■ Assignment ■
Every record should be copied exactly, and the images omitted.

Saved data entries:

================================

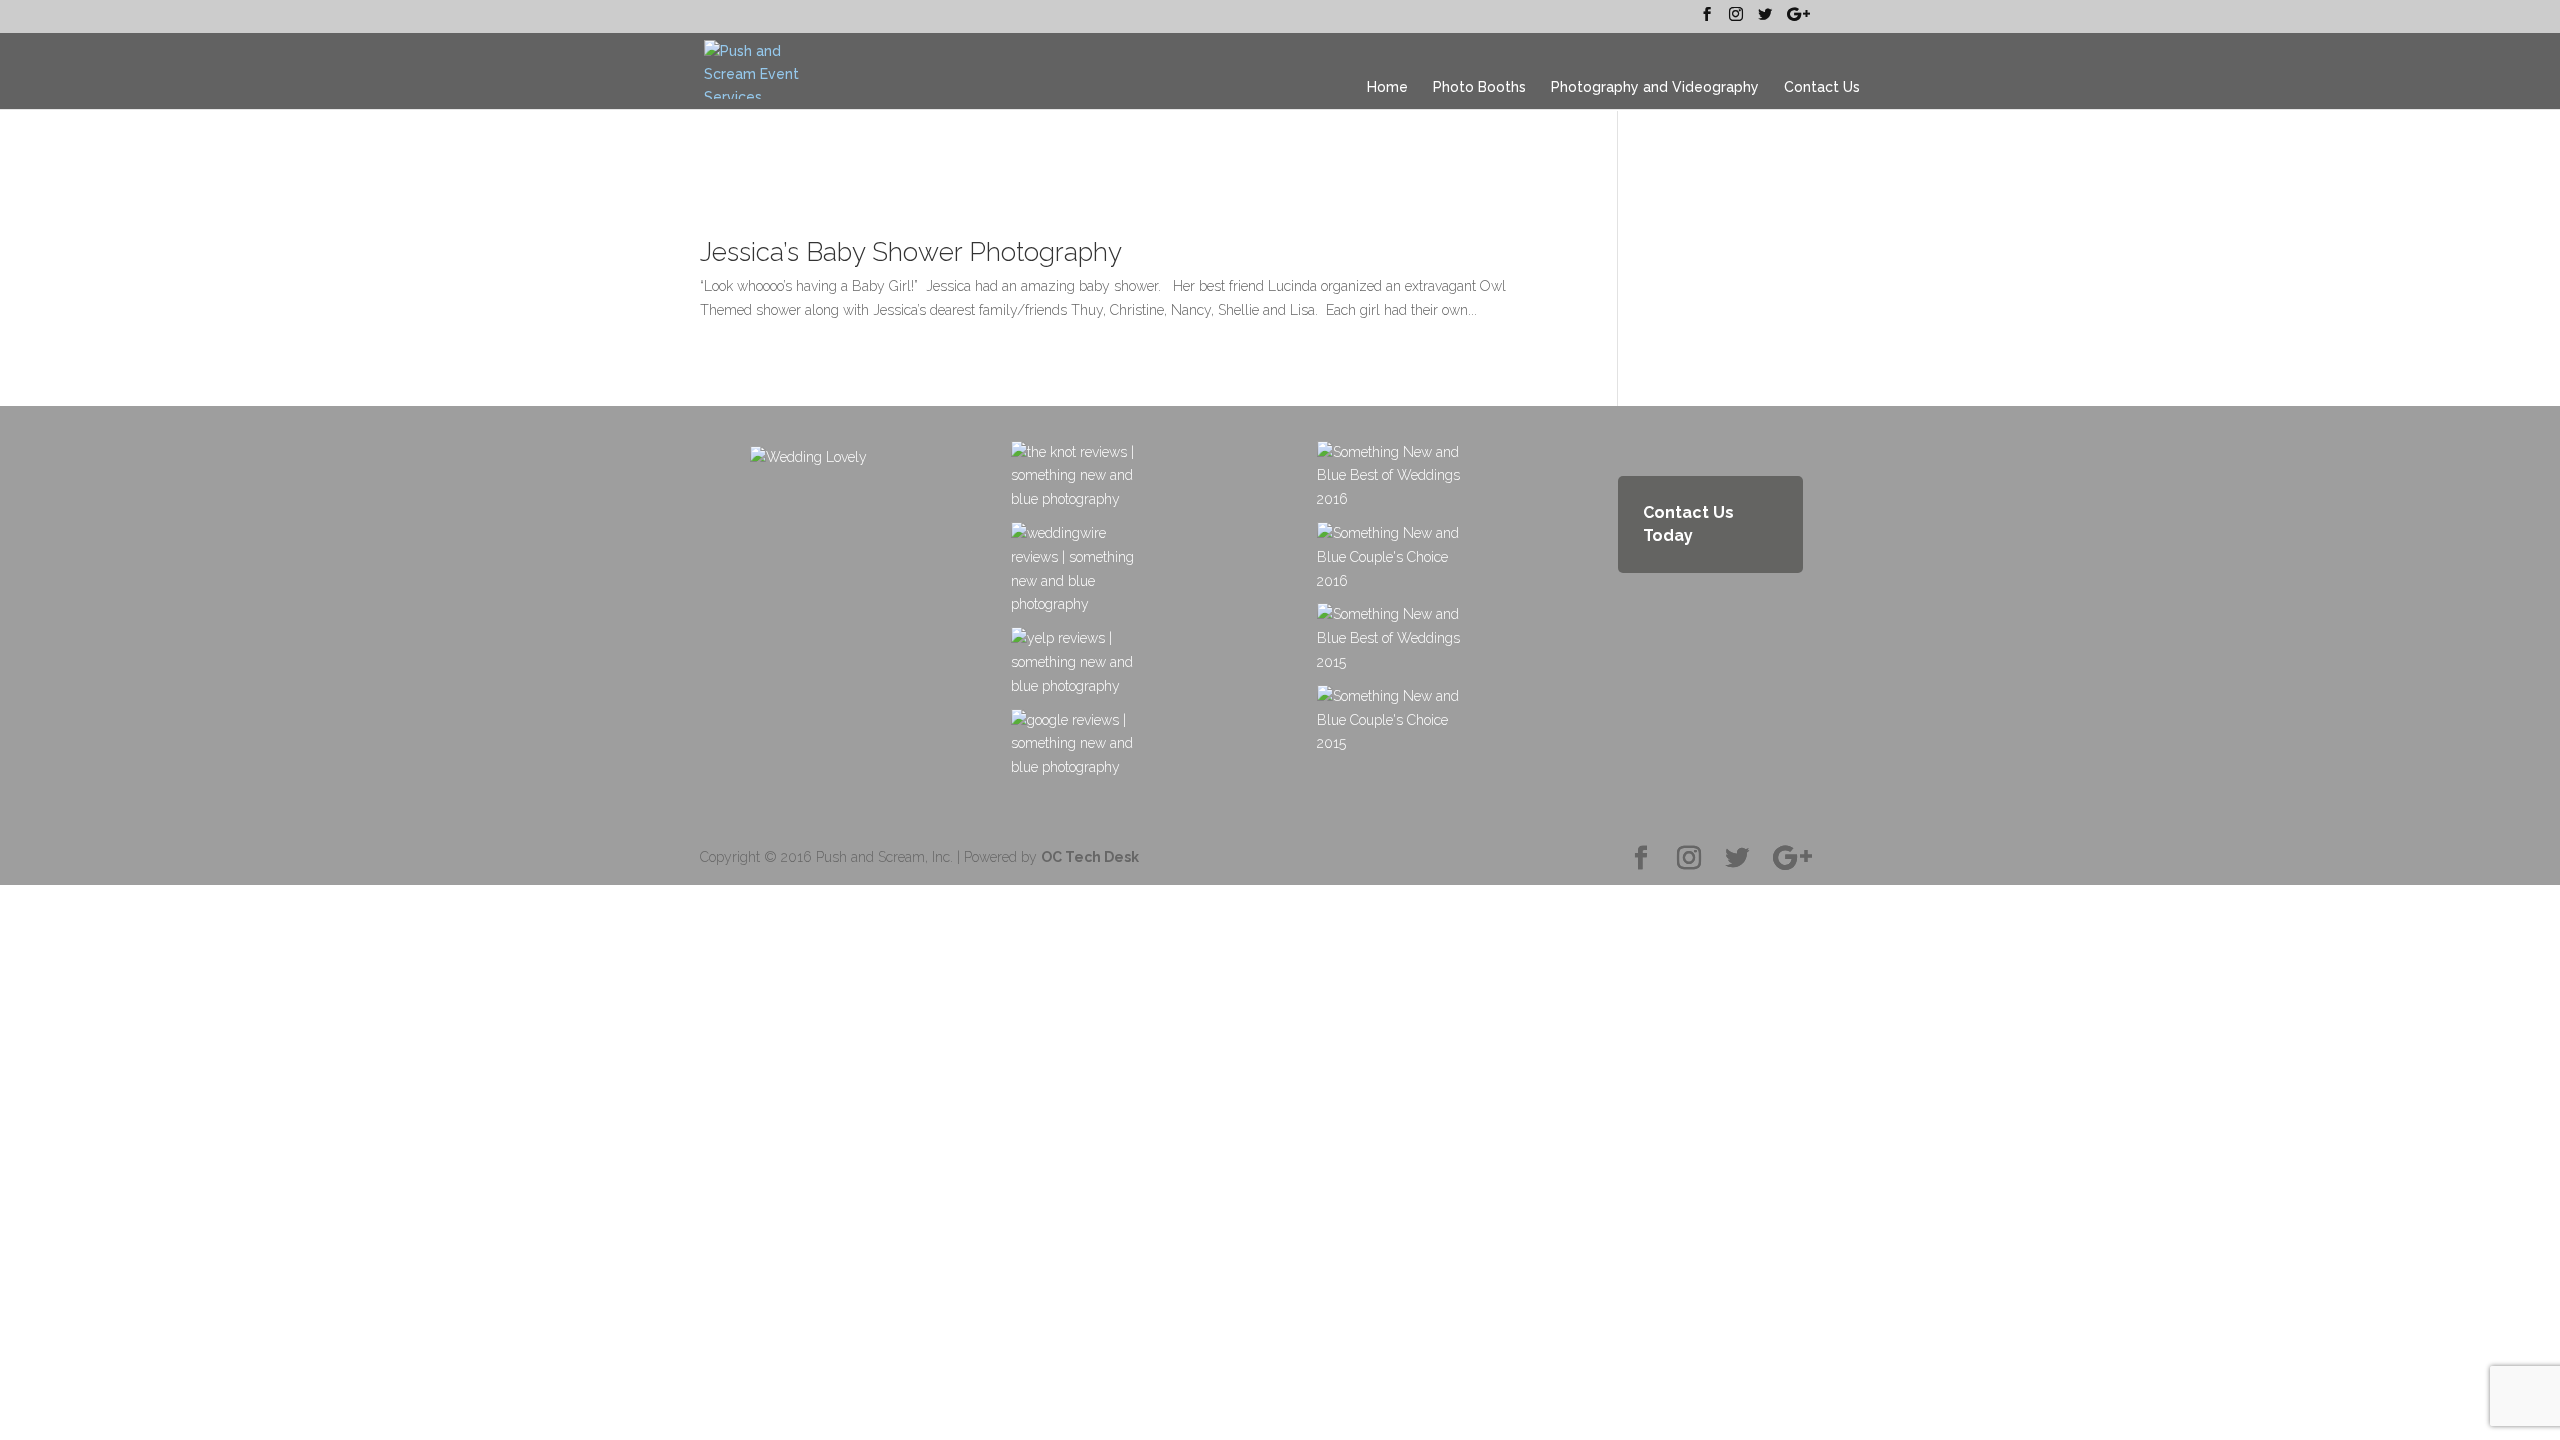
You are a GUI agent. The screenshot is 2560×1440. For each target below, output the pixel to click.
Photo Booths (1479, 87)
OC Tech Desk (1090, 857)
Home (1387, 87)
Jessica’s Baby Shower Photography (911, 252)
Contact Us (1822, 87)
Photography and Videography (1655, 87)
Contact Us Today (1688, 524)
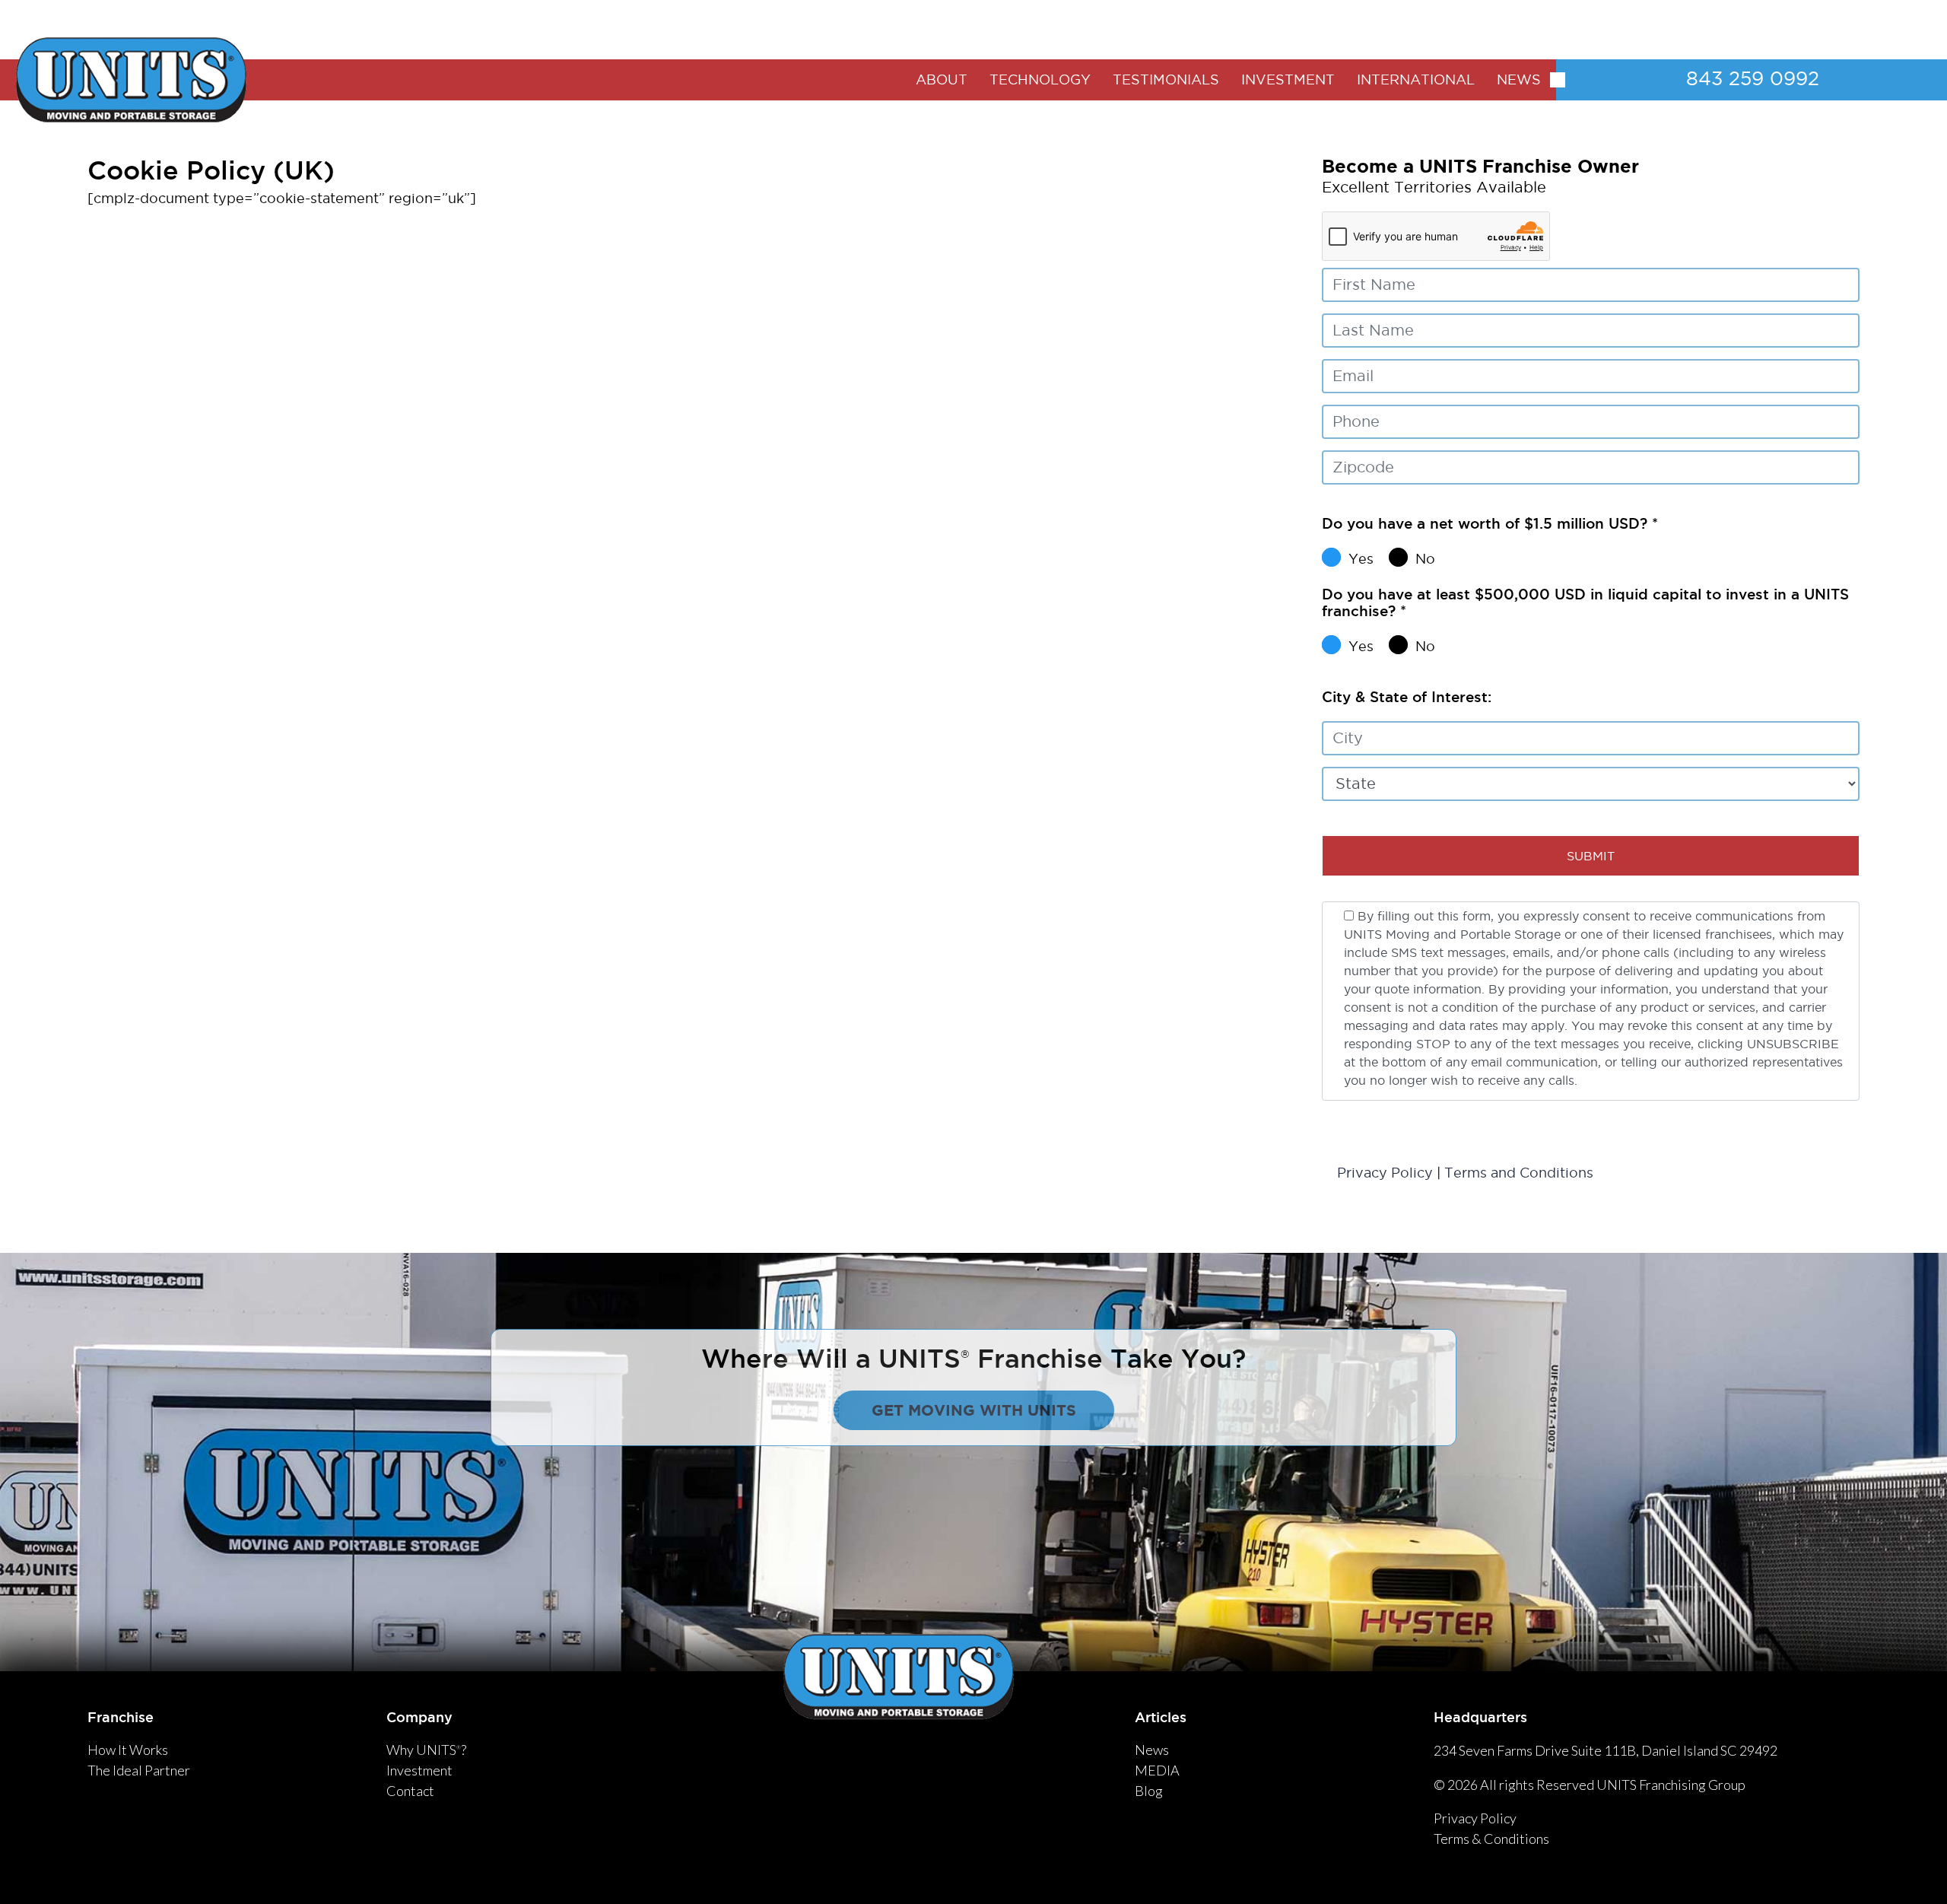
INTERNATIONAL (1416, 79)
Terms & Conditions (1491, 1838)
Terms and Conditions (1518, 1172)
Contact (410, 1790)
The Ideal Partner (138, 1770)
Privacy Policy (1385, 1172)
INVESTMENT (1288, 79)
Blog (1149, 1790)
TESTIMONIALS (1166, 79)
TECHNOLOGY (1040, 79)
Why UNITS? (426, 1749)
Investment (419, 1770)
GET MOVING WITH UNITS (974, 1410)
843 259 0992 (1752, 78)
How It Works (127, 1749)
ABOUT (941, 79)
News (1152, 1749)
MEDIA (1157, 1770)
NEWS (1519, 79)
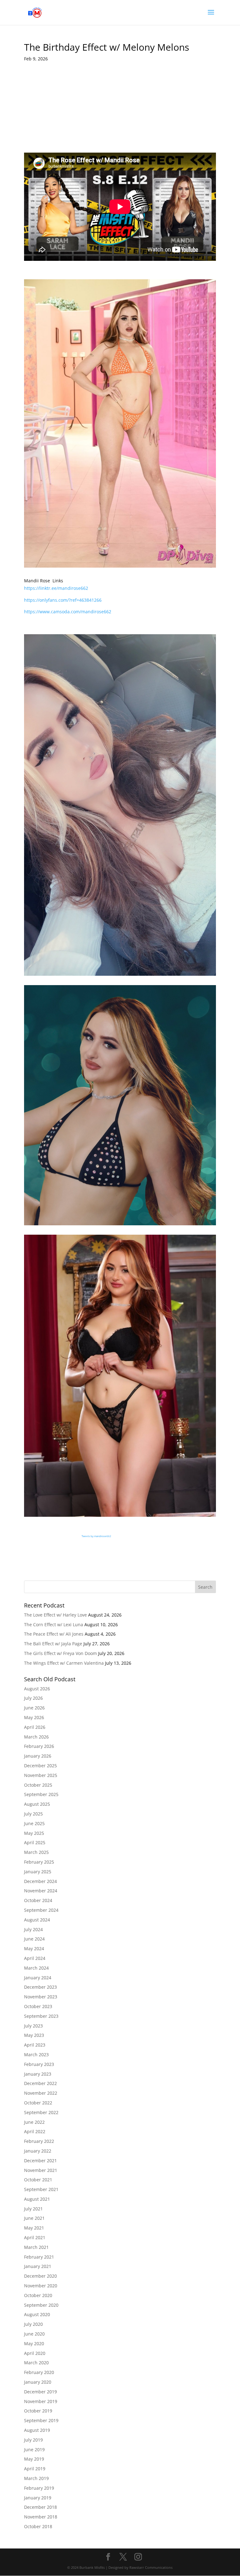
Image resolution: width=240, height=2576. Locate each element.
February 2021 (39, 2257)
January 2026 (37, 1756)
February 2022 (39, 2141)
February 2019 (39, 2488)
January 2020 (37, 2382)
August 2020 (37, 2314)
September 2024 (41, 1910)
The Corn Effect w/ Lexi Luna (53, 1624)
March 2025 (36, 1852)
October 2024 (38, 1900)
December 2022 (40, 2083)
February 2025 (39, 1862)
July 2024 (33, 1929)
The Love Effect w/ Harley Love (55, 1615)
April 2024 (34, 1958)
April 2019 (34, 2469)
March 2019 (36, 2478)
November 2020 (40, 2286)
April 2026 (34, 1727)
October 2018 (38, 2526)
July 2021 (33, 2209)
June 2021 (34, 2218)
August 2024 (37, 1920)
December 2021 (40, 2161)
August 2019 (37, 2430)
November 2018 (40, 2517)
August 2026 (37, 1689)
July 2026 (33, 1698)
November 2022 (40, 2093)
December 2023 (40, 1987)
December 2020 (40, 2276)
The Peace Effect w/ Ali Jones (53, 1634)
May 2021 (34, 2228)
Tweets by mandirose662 (96, 1536)
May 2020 (34, 2343)
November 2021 (40, 2170)
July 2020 (33, 2324)
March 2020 (36, 2363)
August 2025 (37, 1804)
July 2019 (33, 2440)
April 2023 (34, 2045)
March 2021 (36, 2247)
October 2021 (38, 2180)
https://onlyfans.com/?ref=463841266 (63, 600)
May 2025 (34, 1833)
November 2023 (40, 1997)
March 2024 (36, 1968)
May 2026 (34, 1717)
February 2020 (39, 2372)
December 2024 (40, 1881)
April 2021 (34, 2237)
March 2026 (36, 1737)
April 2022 (34, 2131)
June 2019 (34, 2449)
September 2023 (41, 2016)
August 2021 (37, 2199)
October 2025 (38, 1785)
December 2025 (40, 1766)
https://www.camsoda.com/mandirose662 (67, 612)
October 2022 (38, 2103)
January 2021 (37, 2266)
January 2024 (37, 1978)
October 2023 (38, 2006)
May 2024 (34, 1948)
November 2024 (40, 1891)
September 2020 (41, 2305)
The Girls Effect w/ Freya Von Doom (60, 1653)
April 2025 (34, 1842)
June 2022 (34, 2122)
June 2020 (34, 2334)
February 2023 (39, 2064)
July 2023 (33, 2026)
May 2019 (34, 2459)
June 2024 (34, 1939)
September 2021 (41, 2189)
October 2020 (38, 2295)
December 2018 (40, 2507)
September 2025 (41, 1794)
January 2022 (37, 2151)
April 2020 (34, 2353)
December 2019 (40, 2392)
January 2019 (37, 2498)
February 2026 (39, 1746)
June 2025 (34, 1823)
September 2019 (41, 2420)
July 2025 (33, 1814)
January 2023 (37, 2074)
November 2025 (40, 1775)
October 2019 (38, 2411)
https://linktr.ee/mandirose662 (56, 588)
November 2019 (40, 2401)
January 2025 (37, 1872)
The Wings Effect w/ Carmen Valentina (64, 1663)
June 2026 (34, 1708)
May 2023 (34, 2035)
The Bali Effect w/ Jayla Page (53, 1644)
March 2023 (36, 2054)
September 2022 (41, 2112)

================================

■ Task output ■
You are a GUI agent. The screenshot is 2560×1440. For each target below, output the pixel to click.
Photo Booths (1479, 87)
OC Tech Desk (1090, 857)
Home (1387, 87)
Jessica’s Baby Shower Photography (911, 252)
Contact Us (1822, 87)
Photography and Videography (1655, 87)
Contact Us Today (1688, 524)
INTERNATIONAL (1416, 79)
Terms & Conditions (1491, 1838)
Terms and Conditions (1518, 1172)
Contact (410, 1790)
The Ideal Partner (138, 1770)
Privacy Policy (1385, 1172)
INVESTMENT (1288, 79)
Blog (1149, 1790)
TESTIMONIALS (1166, 79)
TECHNOLOGY (1040, 79)
Why UNITS? (426, 1749)
Investment (419, 1770)
GET MOVING WITH UNITS (974, 1410)
843 259 0992 (1752, 78)
How It Works (127, 1749)
ABOUT (941, 79)
News (1152, 1749)
MEDIA (1157, 1770)
NEWS (1519, 79)
Image resolution: width=240, height=2576. Locate each element.
February 2021 (39, 2257)
January 2026 (37, 1756)
February 2022 (39, 2141)
February 2019 (39, 2488)
January 2020 (37, 2382)
August 2020 (37, 2314)
September 2024 (41, 1910)
The Corn Effect w/ Lexi Luna (53, 1624)
March 2025 (36, 1852)
October 2024 (38, 1900)
December 2022 (40, 2083)
February 2025 (39, 1862)
July 2024 (33, 1929)
The Love Effect w/ Harley Love (55, 1615)
April 2024 (34, 1958)
April 2019 (34, 2469)
March 2019 (36, 2478)
November 2020 (40, 2286)
April 2026 (34, 1727)
October 2018 (38, 2526)
July 2021 (33, 2209)
June 2021 (34, 2218)
August 2024 (37, 1920)
December 2021 (40, 2161)
August 2019 (37, 2430)
November 2018 (40, 2517)
August 2026 (37, 1689)
July 2026 (33, 1698)
November 2022 (40, 2093)
December 2023 (40, 1987)
December 2020 (40, 2276)
The Peace Effect w/ Ali Jones (53, 1634)
May 2021 (34, 2228)
Tweets by mandirose662 (96, 1536)
May 2020 (34, 2343)
November 2021 (40, 2170)
July 2020 (33, 2324)
March 2020 (36, 2363)
August 2025 (37, 1804)
July 2019 (33, 2440)
April 2023 (34, 2045)
March 2021 (36, 2247)
October 2021 (38, 2180)
https://onlyfans.com/?ref=463841266 (63, 600)
May 2025 (34, 1833)
November 2023 (40, 1997)
March 2024 (36, 1968)
May 2026 (34, 1717)
February 2020 (39, 2372)
December 2024 (40, 1881)
April 2021 (34, 2237)
March 2026 (36, 1737)
April 2022 (34, 2131)
June 2019 (34, 2449)
September 2023 (41, 2016)
August 2021 (37, 2199)
October 2025 (38, 1785)
December 2025 (40, 1766)
https://www.camsoda.com/mandirose662 (67, 612)
October 2022 (38, 2103)
January 2021 (37, 2266)
January 2024 (37, 1978)
October 2023 (38, 2006)
May 2024 (34, 1948)
November 2024 (40, 1891)
September 2020 (41, 2305)
The Girls Effect w/ Freya Von Doom (60, 1653)
April 2025 (34, 1842)
June 2022 (34, 2122)
June 2020 (34, 2334)
February 2023 (39, 2064)
July 2023 (33, 2026)
May 2019 (34, 2459)
June 2024 (34, 1939)
September 2021 (41, 2189)
October 2020 (38, 2295)
December 2018 (40, 2507)
September 2025 (41, 1794)
January 2022 (37, 2151)
April 2020 (34, 2353)
December 2019 (40, 2392)
January 2019 (37, 2498)
February 2026 (39, 1746)
June 2025 (34, 1823)
September 2019 (41, 2420)
July 2025 (33, 1814)
January 2023 (37, 2074)
November 2025 (40, 1775)
October 2019 (38, 2411)
https://linktr.ee/mandirose662 (56, 588)
November 2019 (40, 2401)
January 2025 (37, 1872)
The Wings Effect w/ Carmen Valentina (64, 1663)
June 2026 (34, 1708)
May 2023 (34, 2035)
The Bali Effect w/ Jayla Page (53, 1644)
March 2023 (36, 2054)
September 2022 (41, 2112)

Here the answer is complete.